• myelodysplastic syndromes;
  • prognostic factors;
  • cytogenetics


This study correlated chromosomal defects with French–American–British (FAB)/World Health Organization (WHO) classification subtypes, proposed a revised International Prognostic Scoring System (IPSS) cytogenetic grouping; and established which classification, when used with the IPSS cytogenetic categories, best predicted clinical outcome in the myelodysplastic syndromes (MDS). A higher prevalence of chromosomal defects and distinct defects were observed in patients with multi-lineage dysplasia and a blast cell percentage >10%. Abnormalities of the long arm of chromosome 3, del(7)(q31q35), trisomy 8, del(11)(q14q23), del(12p) and 20q- could be segregated from their respective IPSS cytogenetic categories and used to develop new cytogenetic subgroups. Clinical parameters, FAB/WHO classification, IPSS score and standard or revised cytogenetic categories were statistically relevant for overall survival (OS) and progression-free intervals (PFI) and were included within five distinct multivariate models compared by the Akaike Information Criterion.
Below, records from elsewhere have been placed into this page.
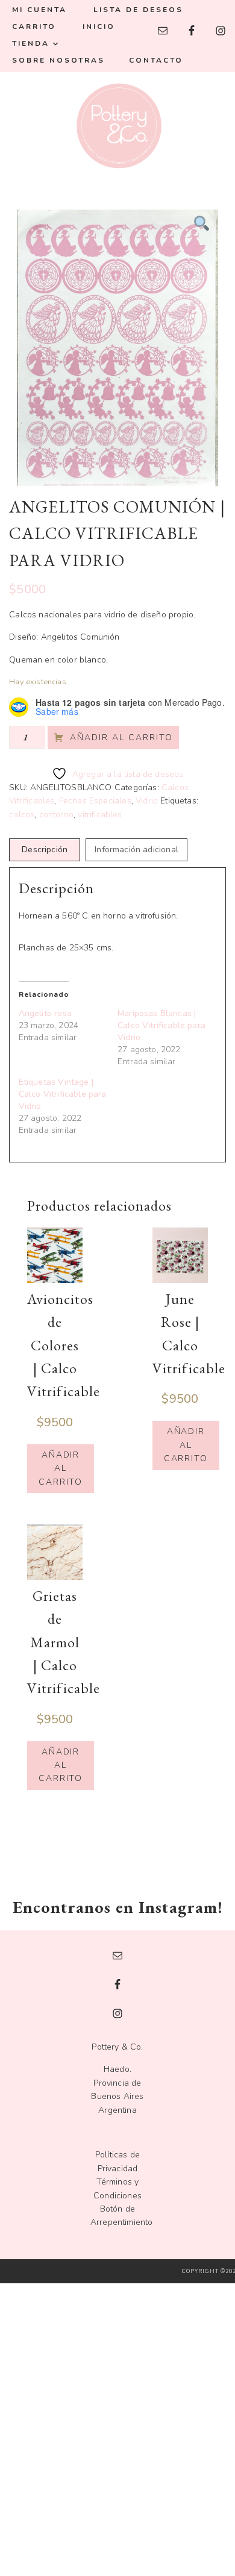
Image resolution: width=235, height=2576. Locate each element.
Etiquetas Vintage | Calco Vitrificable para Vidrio (63, 1094)
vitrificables (100, 814)
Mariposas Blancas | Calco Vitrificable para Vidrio (161, 1025)
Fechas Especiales (95, 800)
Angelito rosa (45, 1013)
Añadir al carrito (121, 737)
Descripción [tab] (44, 849)
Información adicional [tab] (136, 849)
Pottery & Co (117, 126)
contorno (56, 814)
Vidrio (147, 800)
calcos (21, 814)
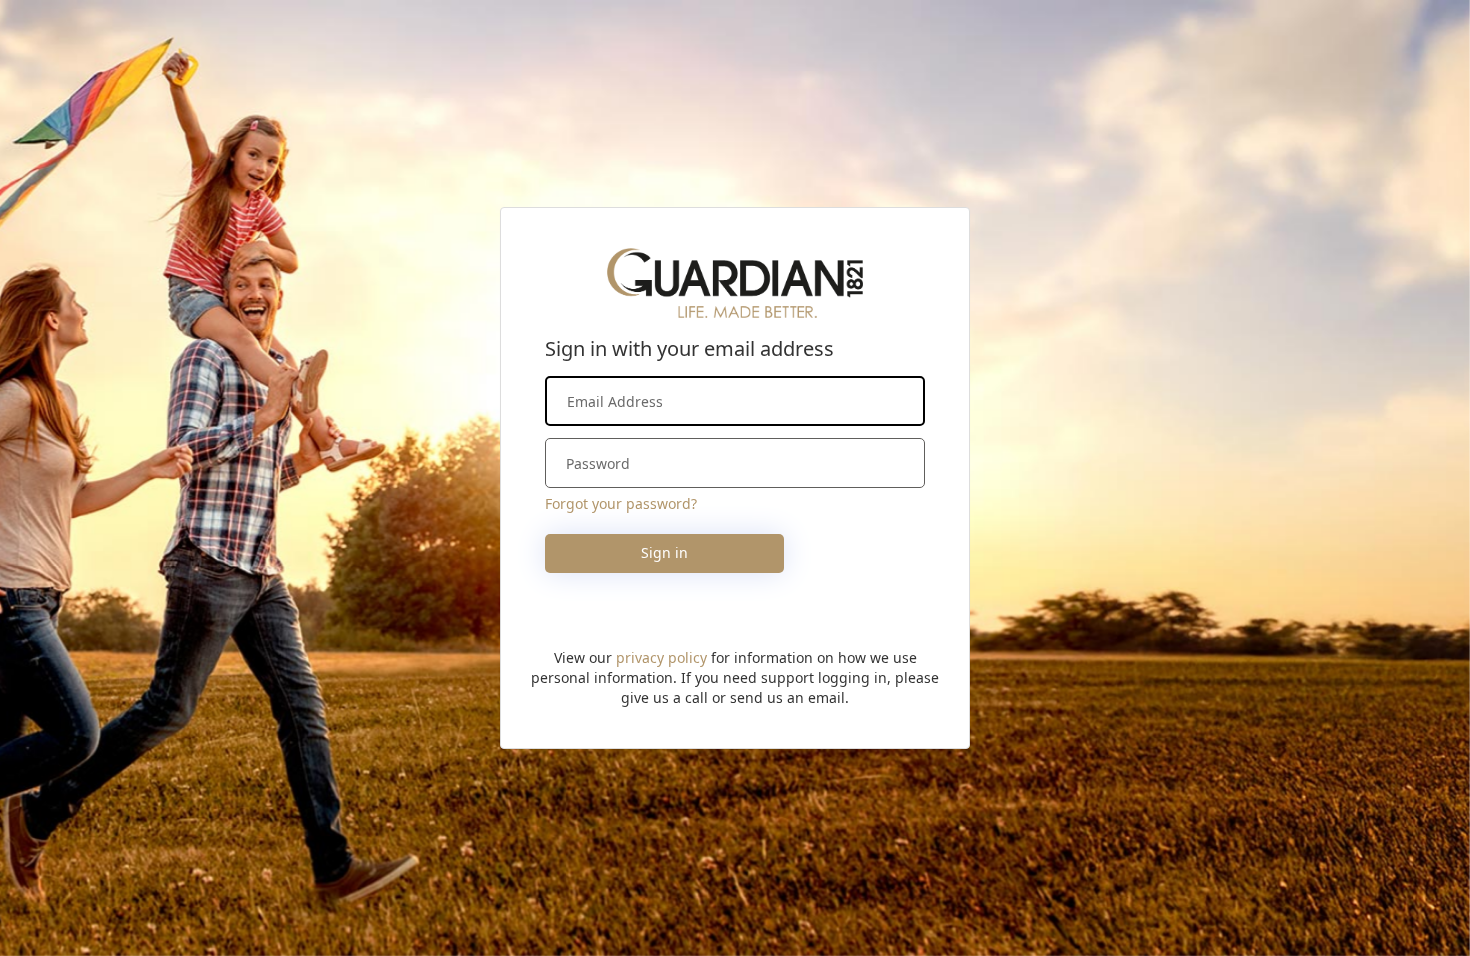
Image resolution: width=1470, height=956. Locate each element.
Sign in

To predict OS, the best models included age, WHO classification and standard or revised IPSS cytogenetic categories; to predict PFI, the best model included the same variables and revised cytogenetic categories. In conclusion, (i) the WHO classification was associated with a more homogeneous cytogenetic pattern than the FAB classification, (ii) WHO classification and standard/revised IPSS cytogenetic categories were much more effective than IPSS for predicting MDS clinical outcome, (iii) revised cytogenetic subgroups predicted PFI more effectively than standard categories.